Ahora en el debate, tal y como lo contiene el proyecto y el dictamen, se pierde la oportunidad de tomar en consideración la propuesta que enarboló el presidente del Congreso Nacional.  Sin embargo consideramos que vale la pena introducir en el debate para su aprobación -que bien se puede dentro el procedimiento parlamentario- un artículo que le dé creación a una “Comisión Ad-hoc de Notables” como un veedor especial y adicional a los que contemplan el proyecto y el dictamen, que se encargaría de pronunciarse mediante una opinión no vinculante, haciendo sus observaciones sobre el desenvolvimiento del proceso y sobre la evaluación misma  previo a ser declarada firme para su remisión al Congreso Nacional.  Ello contribuiría a darle más fortaleza al documento respectivo que será en torno al cual el Congreso Nacional habrá de ceñirse al elegir a los nuevos magistrados a la Corte.

Estos miembros de la “Comisión de notables” deberán contar con los mimos mismos requisitos comprendidos en el artículo 8 del dictamen exceptuando el literal d) de los mismos que obliga a ser miembros activos o empleados de las organizaciones representadas en la Junta.  Además, para ambos (Junta y Comisión) en la prohibición de parentesco considerada en el literal d) del mismo artículo deberá comprender la relacionada con el Fiscal General de la República, que posiblemente por algún lapsus se dejó de considerar.

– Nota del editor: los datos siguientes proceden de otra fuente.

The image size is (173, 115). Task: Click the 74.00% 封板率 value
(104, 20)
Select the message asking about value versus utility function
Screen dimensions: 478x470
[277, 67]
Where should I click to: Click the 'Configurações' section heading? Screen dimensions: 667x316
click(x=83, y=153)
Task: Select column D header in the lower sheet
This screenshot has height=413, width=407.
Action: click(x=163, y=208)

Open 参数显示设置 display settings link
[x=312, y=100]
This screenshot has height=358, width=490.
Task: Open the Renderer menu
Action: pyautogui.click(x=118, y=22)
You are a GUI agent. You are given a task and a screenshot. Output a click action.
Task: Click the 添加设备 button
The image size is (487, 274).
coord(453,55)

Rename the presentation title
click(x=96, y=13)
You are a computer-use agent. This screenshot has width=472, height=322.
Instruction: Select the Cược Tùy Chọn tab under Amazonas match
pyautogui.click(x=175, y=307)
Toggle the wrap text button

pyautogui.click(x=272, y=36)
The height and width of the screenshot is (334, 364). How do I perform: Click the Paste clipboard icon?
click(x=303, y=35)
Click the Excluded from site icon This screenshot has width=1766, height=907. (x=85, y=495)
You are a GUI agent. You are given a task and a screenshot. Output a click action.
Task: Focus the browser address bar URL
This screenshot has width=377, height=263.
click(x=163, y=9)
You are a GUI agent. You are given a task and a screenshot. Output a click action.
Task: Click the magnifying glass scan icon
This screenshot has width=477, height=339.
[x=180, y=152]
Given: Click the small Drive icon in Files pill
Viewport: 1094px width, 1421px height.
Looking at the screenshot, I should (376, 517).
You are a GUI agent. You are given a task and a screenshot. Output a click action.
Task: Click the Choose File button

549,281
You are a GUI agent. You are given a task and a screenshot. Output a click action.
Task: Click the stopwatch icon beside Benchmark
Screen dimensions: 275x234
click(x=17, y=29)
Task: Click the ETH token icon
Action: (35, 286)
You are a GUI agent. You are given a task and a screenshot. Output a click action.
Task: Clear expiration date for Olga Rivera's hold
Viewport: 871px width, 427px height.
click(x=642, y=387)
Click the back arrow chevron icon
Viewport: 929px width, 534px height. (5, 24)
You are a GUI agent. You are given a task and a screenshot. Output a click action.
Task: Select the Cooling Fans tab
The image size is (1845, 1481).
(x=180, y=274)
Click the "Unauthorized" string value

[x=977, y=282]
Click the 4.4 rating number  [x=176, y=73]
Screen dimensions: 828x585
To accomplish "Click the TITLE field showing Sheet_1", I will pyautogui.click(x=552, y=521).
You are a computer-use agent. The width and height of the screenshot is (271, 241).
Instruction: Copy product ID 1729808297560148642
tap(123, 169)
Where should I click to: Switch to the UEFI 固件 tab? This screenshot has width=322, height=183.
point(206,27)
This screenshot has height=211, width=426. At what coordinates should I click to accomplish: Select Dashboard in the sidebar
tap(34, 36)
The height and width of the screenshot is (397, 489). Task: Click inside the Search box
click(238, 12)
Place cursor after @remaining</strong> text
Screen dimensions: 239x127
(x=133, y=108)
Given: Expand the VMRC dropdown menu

La aspiración de la nación entera es que al final contemos con una verdadera Corte Suprema de Justicia donde la elección de sus magistrados por parte del Congreso no reproduzca las mismas frustraciones experimentadas en el pasado y por sobre todo en la elección de 2016.

Es necesario que el Estado de Honduras refleje otra imagen ante el pueblo y la comunidad internacional. Es necesario garantizar para propios y extraños la verdadera seguridad jurídica que debe imperar en nuestra querida Honduras.